Я всегда верил в искренность Прокофьева, и мне казалось, что именно эти качества побудили его в 1932 году окончательно переселиться в СССР. Но, не удержавшись, я все же спросил его, зачем он это делает. Ответ был неожиданный, но точный:
— Меня начинают принимать в советской России за эмигранта. Понимаешь? И я начинаю постепенно терять советский рынок. Но если я окончательно вернусь в Москву, то здесь — в Европе, в Америке — никто не придаст этому никакого значения, и мои вещи будут исполняться здесь так же, как и теперь, а то и еще чаще, так как все советское начинает входить в моду. Понял? Почему же в таком случае не доить разом двух коров, если они не протестуют? Понятно?
Очень понятно.
Эта оппортунистическая точка зрения распространилась постепенно в большинстве «свободных» европейских стран, что несомненно приведет их однажды к гибели.
Триумфально вернувшись в Советский Союз, Прокофьеву вскоре же пришлось подчиниться требованиям скучнейшего «социалистического реализма» и даже сделать неизбежную «самокритику», родственную самокритике композитора Шостаковича (вызванной написанием его оперы «Леди Макбет Мценского уезда») и кинематографического постановщика Сергея Эйзенштейна, с которым Прокофьев был связан долгой дружбой и сотрудничеством (музыка для фильмов «Александр Невский» и «Иван Грозный»).

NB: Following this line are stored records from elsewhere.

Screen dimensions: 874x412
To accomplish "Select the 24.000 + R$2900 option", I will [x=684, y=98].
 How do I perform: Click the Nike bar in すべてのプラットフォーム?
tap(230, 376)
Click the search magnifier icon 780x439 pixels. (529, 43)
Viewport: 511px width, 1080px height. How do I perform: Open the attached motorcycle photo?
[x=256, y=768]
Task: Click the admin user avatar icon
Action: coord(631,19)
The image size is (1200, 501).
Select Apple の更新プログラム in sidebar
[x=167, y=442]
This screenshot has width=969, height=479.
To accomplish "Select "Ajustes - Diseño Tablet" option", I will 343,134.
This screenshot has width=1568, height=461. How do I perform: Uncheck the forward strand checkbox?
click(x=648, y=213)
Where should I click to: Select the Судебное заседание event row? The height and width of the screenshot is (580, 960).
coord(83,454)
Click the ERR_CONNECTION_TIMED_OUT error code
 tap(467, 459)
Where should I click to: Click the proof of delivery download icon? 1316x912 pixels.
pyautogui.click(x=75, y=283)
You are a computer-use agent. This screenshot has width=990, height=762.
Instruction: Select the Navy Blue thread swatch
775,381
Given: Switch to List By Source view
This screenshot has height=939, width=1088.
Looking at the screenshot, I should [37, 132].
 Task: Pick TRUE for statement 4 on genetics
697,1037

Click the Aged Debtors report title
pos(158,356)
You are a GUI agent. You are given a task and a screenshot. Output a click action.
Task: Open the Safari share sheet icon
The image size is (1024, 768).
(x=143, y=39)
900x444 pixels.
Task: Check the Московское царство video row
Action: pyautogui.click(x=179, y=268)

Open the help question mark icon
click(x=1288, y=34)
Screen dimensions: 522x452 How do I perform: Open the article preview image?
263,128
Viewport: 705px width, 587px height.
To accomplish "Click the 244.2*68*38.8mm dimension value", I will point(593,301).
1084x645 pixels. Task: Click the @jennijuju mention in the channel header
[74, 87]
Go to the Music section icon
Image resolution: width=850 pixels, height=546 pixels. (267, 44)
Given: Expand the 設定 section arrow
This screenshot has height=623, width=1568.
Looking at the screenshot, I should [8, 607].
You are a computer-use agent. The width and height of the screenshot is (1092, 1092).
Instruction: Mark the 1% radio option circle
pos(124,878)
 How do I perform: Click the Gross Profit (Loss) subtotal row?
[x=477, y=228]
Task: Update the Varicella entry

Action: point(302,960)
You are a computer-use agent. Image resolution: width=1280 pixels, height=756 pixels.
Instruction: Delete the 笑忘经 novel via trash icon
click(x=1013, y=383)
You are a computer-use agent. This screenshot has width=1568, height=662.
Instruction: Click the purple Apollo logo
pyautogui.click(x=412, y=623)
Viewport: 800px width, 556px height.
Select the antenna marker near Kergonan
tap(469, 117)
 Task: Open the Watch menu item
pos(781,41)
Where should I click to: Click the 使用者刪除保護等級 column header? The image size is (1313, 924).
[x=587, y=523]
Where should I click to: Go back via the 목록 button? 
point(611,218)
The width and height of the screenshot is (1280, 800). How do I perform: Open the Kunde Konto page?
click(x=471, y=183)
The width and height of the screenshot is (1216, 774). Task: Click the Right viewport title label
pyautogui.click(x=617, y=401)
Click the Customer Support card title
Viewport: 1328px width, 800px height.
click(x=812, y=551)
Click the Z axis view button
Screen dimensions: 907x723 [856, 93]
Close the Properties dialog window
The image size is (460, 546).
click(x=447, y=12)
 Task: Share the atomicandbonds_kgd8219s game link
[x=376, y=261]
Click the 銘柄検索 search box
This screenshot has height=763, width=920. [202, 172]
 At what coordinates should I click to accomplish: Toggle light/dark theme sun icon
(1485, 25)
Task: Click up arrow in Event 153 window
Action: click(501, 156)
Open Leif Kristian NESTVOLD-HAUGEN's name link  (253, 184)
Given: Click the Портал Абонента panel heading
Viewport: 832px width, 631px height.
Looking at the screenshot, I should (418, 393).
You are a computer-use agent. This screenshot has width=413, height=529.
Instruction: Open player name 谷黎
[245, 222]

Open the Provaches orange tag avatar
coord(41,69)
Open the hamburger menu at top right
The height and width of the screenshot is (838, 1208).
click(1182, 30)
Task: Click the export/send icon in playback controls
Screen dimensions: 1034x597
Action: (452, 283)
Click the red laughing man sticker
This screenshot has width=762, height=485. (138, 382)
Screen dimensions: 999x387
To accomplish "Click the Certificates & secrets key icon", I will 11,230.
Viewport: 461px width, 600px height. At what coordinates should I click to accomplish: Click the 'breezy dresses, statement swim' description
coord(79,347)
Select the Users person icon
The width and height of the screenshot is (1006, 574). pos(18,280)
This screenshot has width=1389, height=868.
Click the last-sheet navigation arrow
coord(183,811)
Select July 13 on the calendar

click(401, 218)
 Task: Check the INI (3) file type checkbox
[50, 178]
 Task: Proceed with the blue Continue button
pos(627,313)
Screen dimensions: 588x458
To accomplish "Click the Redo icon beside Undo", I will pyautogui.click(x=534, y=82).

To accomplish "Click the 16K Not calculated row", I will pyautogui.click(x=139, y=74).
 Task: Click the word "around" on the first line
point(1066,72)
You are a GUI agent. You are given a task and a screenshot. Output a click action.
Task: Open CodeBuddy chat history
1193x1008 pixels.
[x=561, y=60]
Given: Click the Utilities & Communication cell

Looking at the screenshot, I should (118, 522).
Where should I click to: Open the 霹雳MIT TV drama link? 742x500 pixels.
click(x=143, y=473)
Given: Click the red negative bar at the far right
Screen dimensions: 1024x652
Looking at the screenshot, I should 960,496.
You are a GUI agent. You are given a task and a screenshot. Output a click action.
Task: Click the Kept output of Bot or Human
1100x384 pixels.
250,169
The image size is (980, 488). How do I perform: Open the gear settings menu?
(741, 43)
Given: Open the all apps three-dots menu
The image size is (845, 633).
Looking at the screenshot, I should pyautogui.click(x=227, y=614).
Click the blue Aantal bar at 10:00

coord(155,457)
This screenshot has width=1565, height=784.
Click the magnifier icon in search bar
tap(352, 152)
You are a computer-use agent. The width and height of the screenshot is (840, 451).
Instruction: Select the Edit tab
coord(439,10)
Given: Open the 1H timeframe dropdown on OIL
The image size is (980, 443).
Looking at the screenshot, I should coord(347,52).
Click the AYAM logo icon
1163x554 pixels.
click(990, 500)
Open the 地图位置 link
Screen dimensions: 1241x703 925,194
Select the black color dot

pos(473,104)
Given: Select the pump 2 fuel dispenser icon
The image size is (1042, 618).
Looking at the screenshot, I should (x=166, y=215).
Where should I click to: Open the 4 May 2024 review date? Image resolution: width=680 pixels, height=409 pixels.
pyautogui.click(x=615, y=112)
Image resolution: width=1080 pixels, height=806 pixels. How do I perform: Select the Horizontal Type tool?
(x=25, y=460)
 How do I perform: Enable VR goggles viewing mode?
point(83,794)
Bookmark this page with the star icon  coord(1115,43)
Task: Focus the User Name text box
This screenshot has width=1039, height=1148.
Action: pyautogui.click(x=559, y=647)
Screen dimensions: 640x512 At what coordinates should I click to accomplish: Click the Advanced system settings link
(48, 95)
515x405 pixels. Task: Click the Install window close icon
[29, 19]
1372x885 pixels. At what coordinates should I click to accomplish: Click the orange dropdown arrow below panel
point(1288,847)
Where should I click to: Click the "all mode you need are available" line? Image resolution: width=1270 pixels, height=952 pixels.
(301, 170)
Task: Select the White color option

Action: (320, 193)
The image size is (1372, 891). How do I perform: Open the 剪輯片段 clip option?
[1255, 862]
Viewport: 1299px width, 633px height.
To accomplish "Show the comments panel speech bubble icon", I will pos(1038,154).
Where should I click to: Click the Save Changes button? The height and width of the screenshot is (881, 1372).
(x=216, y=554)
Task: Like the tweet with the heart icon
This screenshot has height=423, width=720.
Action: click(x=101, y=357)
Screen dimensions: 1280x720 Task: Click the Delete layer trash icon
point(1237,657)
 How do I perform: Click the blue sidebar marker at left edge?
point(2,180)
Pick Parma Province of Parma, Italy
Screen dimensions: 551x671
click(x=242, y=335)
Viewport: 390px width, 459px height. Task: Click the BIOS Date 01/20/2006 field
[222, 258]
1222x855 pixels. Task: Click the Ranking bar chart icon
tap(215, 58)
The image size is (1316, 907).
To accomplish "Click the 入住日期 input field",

«Самокритика нам нужна, как воздух, как вода», — говорил Сталин. Здесь нужно заметить, что воздух, как и вода, стоят недорого. Если бы Сталин сравнил самокритику с икрой и с индюшкой, которые сервировались в Кремле и в полпредствах, то Прокофьев, может быть, реагировал менее непосредственно. Впрочем, не судите да не судимы будете. Следует ли замечать соломинку в чужом глазу, не заметив бревна в своем собственном глазу? Когда идет дождь, люди раскрывают зонтики…
Неприятности не заставили себя ждать, чтобы уязвить в Прокофьеве самолюбие художника. Привыкший на Западе к тому, что его театральные вещи обрамлялись на сцене такими мастерами, как Ларионов («Шут»), Ларионов с Гончаровой («На Борисфене»[1]), Якулов («Стальной скок») или англичанин Ги Шеппар («Петя и волк»), Прокофьев был, насколько я знаю, сильно огорчен академическими декорациями, в которых должны были появляться его произведения на советских сценах. С годами эти случаи накоплялись, все более деморализуя Прокофьева и подтачивая его артистическую сопротивляемость.